The earliest marriage cited for this family  says the mother of Selyf was
Efa (1039) ferch Iorwerth (1000) ap Uchdryd (965) ap Aleth (935) ap Alser (895), so Efa must have been the wife/consort of
Ifor Felyn, her 3rd cousin. This Selyf married Efa (1070), sole heiress of Morda Frych (1040).  We shall meet that
We think that Selyf ap Ifor Felyn was about age 38 in 1093, and looking forward
to inheriting several manors in Dyfed which had been held by his father and grandfather.
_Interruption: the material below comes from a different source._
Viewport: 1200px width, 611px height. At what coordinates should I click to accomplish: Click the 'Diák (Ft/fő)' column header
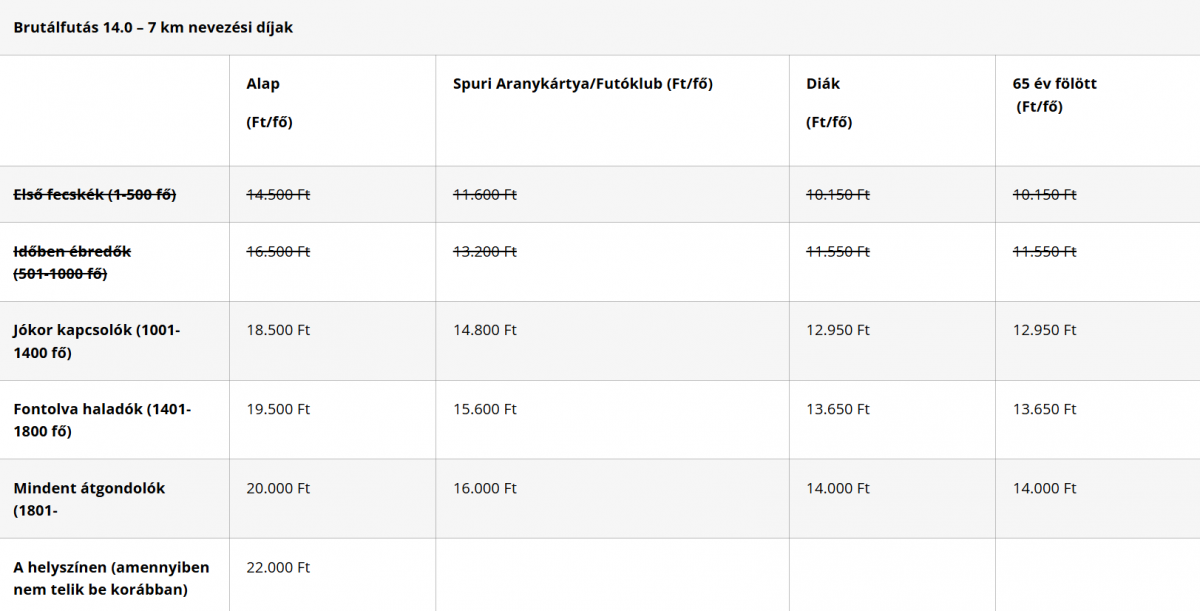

But that year saw the death
of Deheubarth king Rhys ap Tewdwr at the hands of the Norman Sir Bernard Newmarch, and the sudden influx of Normans into southwest
Wales. The Brut describes the event as "within two months of that, the French overran Dyfed and Ceredigion and made
castles in them and fortified them."  Clearly they had come as conquerors and not as friendly neighbors. We suggest
Selyf abandoned his potential Dyfed inheritance and fled to Cil-y-cwm in far away Mallaen commote in the extreme northeast
corner of Cantref Mawr. This was the home of his wife's father, Morda Frych.
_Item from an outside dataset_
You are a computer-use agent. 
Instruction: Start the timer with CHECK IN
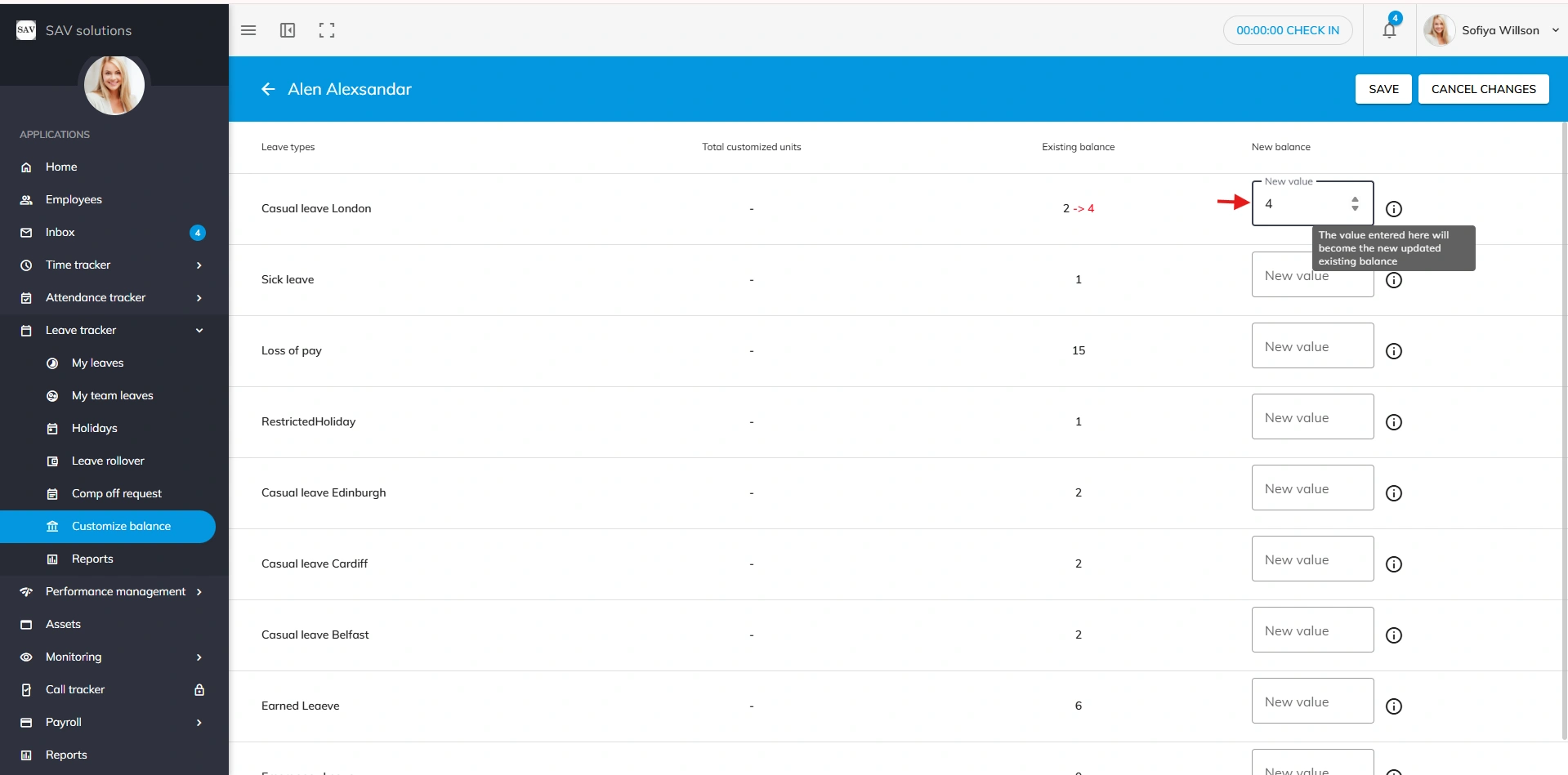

Morda Frych was the only legitimate son of Cydrich ap Gwaethfoed of Ystrad Tywy 
and is described in a pedigree as Lord of Cil-y-cwm "a llawer o diroedd eraill" . In English this says "and a great amount
of other land". Based upon what is known of his family, this included lands in 3 commotes of Cantref Mawr and 1 commote
of Cantref Bychan. He might well have been receiving the Lord's annual revenue from 160,000 acres. All of it,
however, was land-locked in the interior of Wales and would have been worth less annually than lands near the seacoast.
If he lived a normal life span, Morda would have died near 1105, with his daughter and Selyf his only heirs.  To
Selyf, it was an inheritance vastly greater than he had abandoned in Dyfed.
Selyf had a brother, Gruffudd, who appears to have accompanied him when he left Dyfed.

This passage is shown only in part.